*Problem details*. The forum thread below is about choosing raffle items for a club fundraiser. List every item its first post says has already been collected for the raffle.

*Selected extract*.
#####

# Your most favorite raffle item at club fundraiser?



## Goldendogx2 (Sep 2, 2007)

I am one of the people in charge of the raffle for our club's 2008 trials. 

Our first event is over the Easter weekend. We've collected some things so far, like food dishes, crate pads, dumbells, photo albums, note cards, photography sitting, etc. lots of little things we could put together to make various "gift baskets."

I just found out that my company philanthropy committee is wanting to donate a raffle item toward our efforts. (I didn't even ask them.) So, the questions are...

Is there one really cool thing you went wild over at a raffle a club was holding to raise funds? What was it?

If there was a "tail gating" basket put together, what items would you want in it? (I was thinking of those little travel things for people and dogs that you always forget when travelling to shows.)

If your club held a raffle, what was a big money raising item?

Thanks for your thoughts, I suppose I only have a few days so they can get busy "shopping."


----------



## LOVEisGOLDEN (Jan 4, 2008)

the best things I have bid on: an average sized braided leather collar & leash, a complete canine first aid kit ,and a travel kit-complete with med. sized seat belt, car seat cover, spill proof water bowl, collapsible food dish, toys, forms for emergency info, etc...

#####

*Provided data*.
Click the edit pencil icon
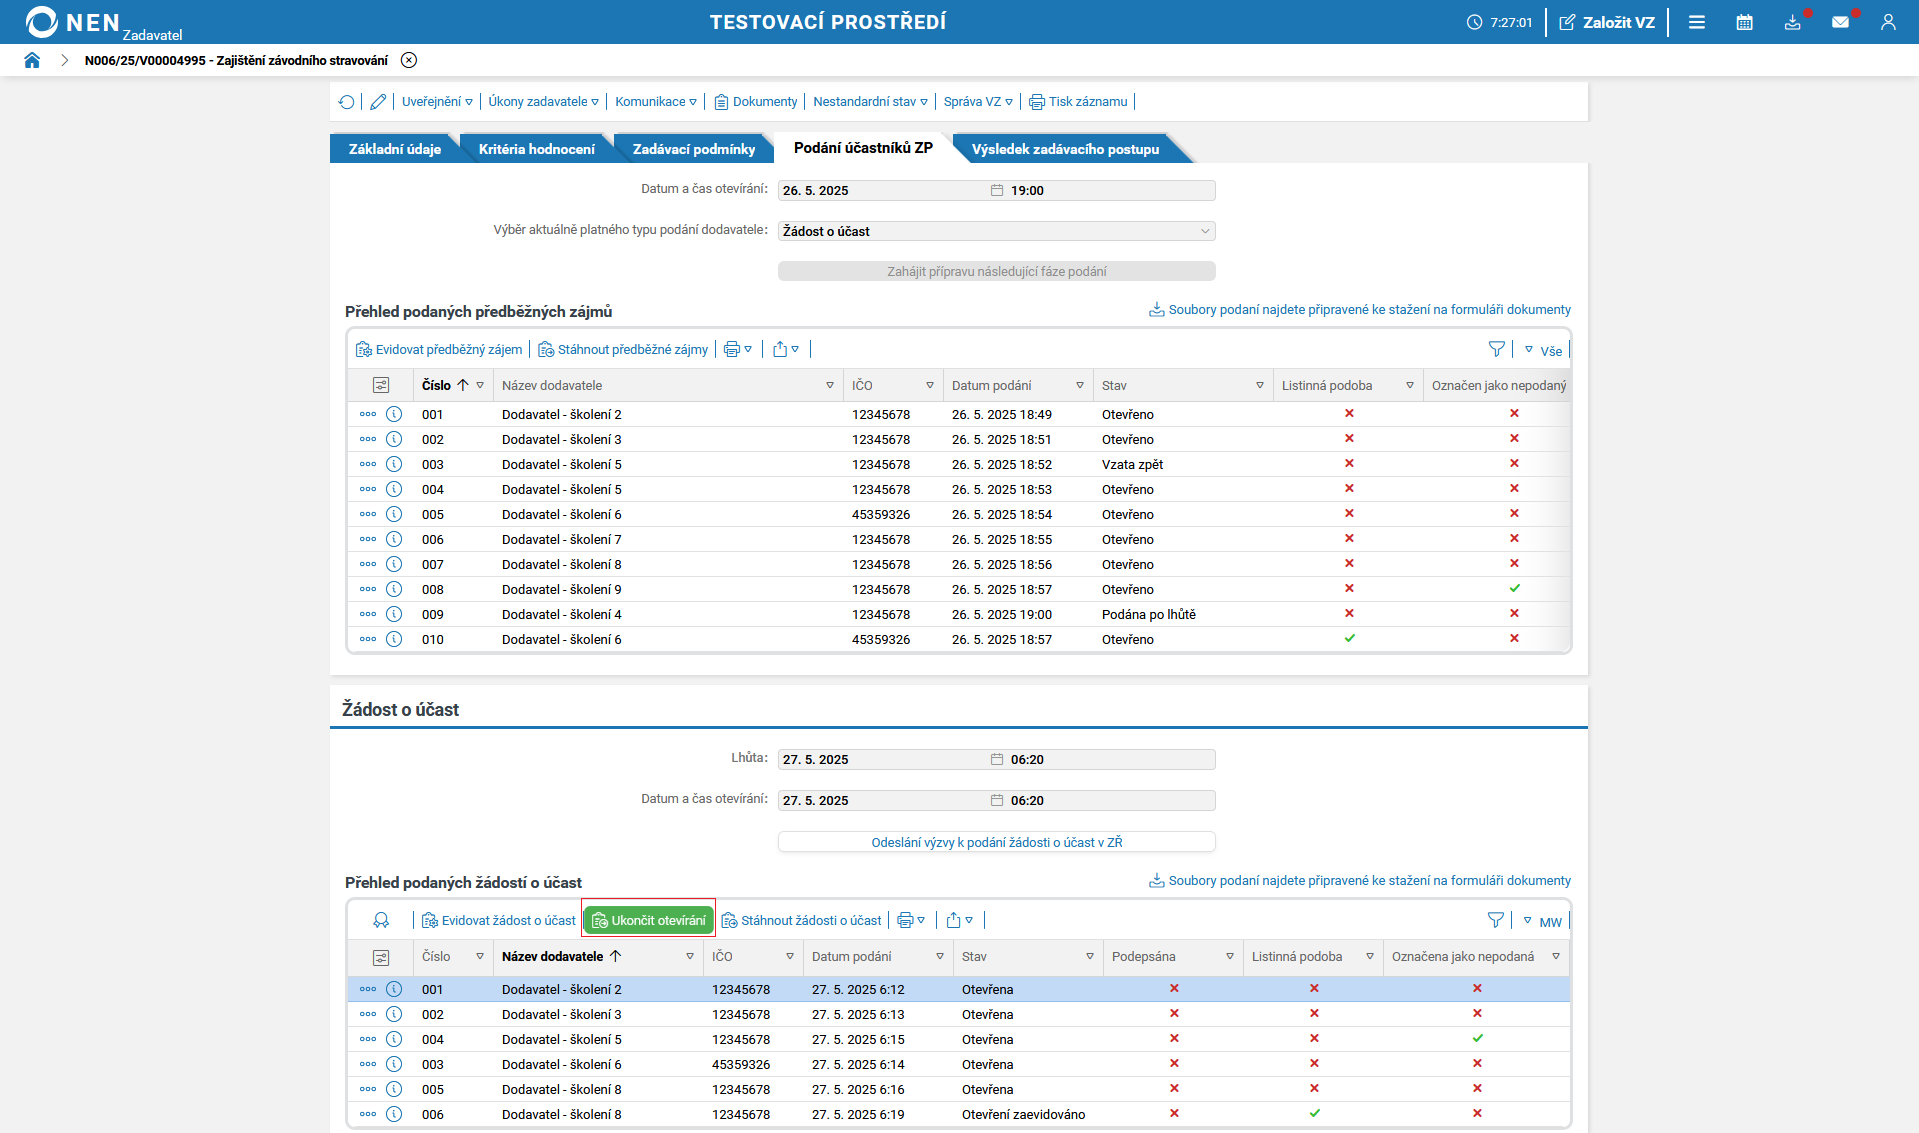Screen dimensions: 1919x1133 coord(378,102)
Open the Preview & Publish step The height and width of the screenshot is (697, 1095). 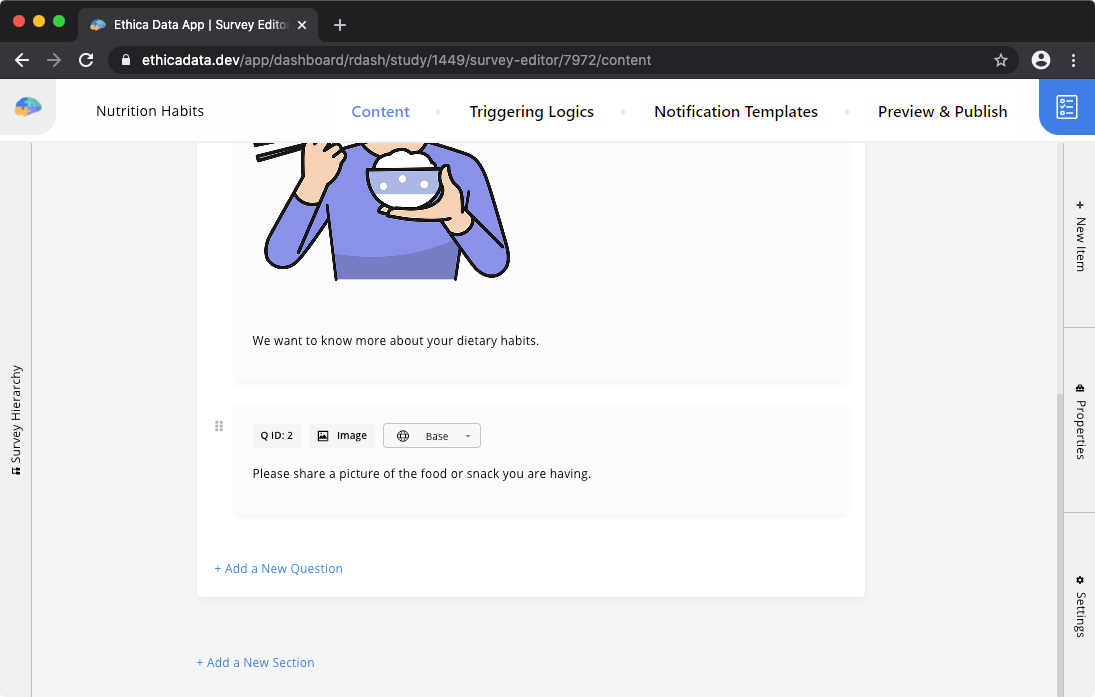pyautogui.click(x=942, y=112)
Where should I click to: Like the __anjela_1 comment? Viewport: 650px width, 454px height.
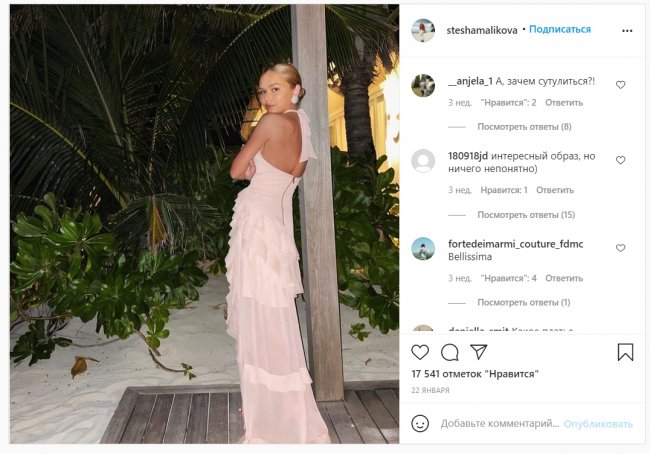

#####

*Solved problem*.
- food dishes
- crate pads
- dumbells
- photo albums
- note cards
- photography sitting